We're back to our standard chart here that is 400 by 600 pixels wide, or at least our SVG element is. We're going to go ahead and add a function to our code here called responsivefy. This function was actually written by a guy named Brendan Sudol.
I'll have a link to the original source post in the readme. Let's take a look at what this actually does. Responsivefy accepts an SVG argument here. This is actually an SVG selection. If we were to do D3.select svg and pass that in, that's what this is going to be expecting.
It takes that SVG, and it calls the node method, which again, remember, returns the raw DOM node. Then it finds the parent node of that. In our case, we're drawing our SVG within this div with a class of chart. This would be the parent node.
This function is going to save the reference to that parent element in this variable named container. It's going to measure the SVG element itself. It's going to get the width and the height of the SVG element however it has been drawn. Then it's going to calculate the aspect ratio.
It will create the viewBox attribute, and set its dimensions to be the width and the height as well. When it's initially rendered, the SVG's width and height attributes will match exactly the width and height values within the viewBox attribute.
We can ignore this preserve aspect ratio line for now. That's just instructions on how the SVG should be scaled when things aren't necessarily matched in terms of aspect ratio. Once it has set that viewBox attribute on the SVG, it's going to call a function called resize.
What resize does is it will then get the width of the parent container. It measures the parent container, and finds out how wide it is. It updates the width attribute of our SVG to match the width of its parent container.
It's essentially just telling the SVG, "You need to be as wide as whatever element you are inside of." It'll then update the height attribute of the SVG using that target width, and the aspect ratio that it calculated earlier.
Here, it's also setting up a resize listener so that any time the actual browser window gets resized, this resize function will again get called.
To see this in action, we're going to go back up here to our SVG selection, which is what we have in context here.
If we just add a call to responsivefy, that's actually going to get called and passed our SVG selection. Now we're also going to go here, and we're going to remove the hard-coded width and height for our div.
That's going to cause our div to fill the available horizontal space in our browser. That's just how divs behave. If we come back here, and we save this, we can see that our chart actually gets scaled as we resize our window.
Again, if we go and look at what's happening, according to this responsivefy method, whenever the browser window gets resized, it's going to call this function. It's going to go find the width of the parent container, and set the SVG's width attribute to the same width as that container.
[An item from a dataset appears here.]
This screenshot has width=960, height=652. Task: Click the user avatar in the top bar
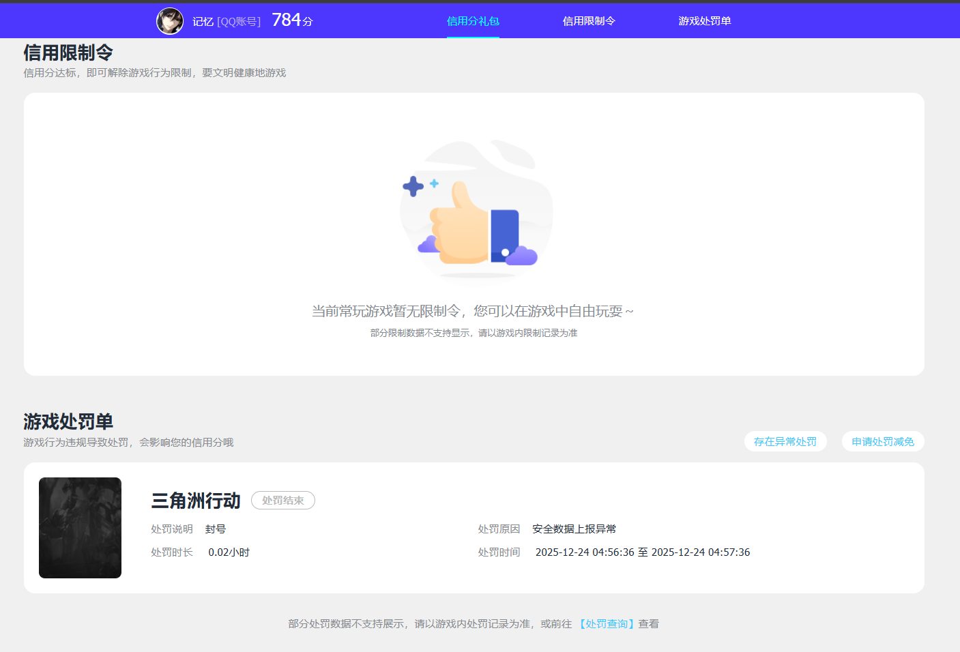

It's then going to set the SVG's height attribute using that same width and the aspect ratio it initially calculated.
If we go over here, make our browser window a little bit bigger, and open up our inspector, if we find our SVG tag in here...Here's our SVG tag. If we watch while we resize, you can see that the width and height attributes are actually being updated as we get resized. Our viewBox is staying 400 by 600, but our SVG width and height are being changed to match the parent container.
When you set this initial width and height, what you're now essentially doing is just setting the aspect ratio that your chart should always follow. Your SVG element gets created with these width and height variables, but then responsivefy is called immediately.
Those width and height attributes get updated according to the logic we looked at before. The only thing that really remains after the initial render is the ratio between your width and your height. As we make it wider here, you can see it's getting taller, because it's maintaining that same aspect ratio.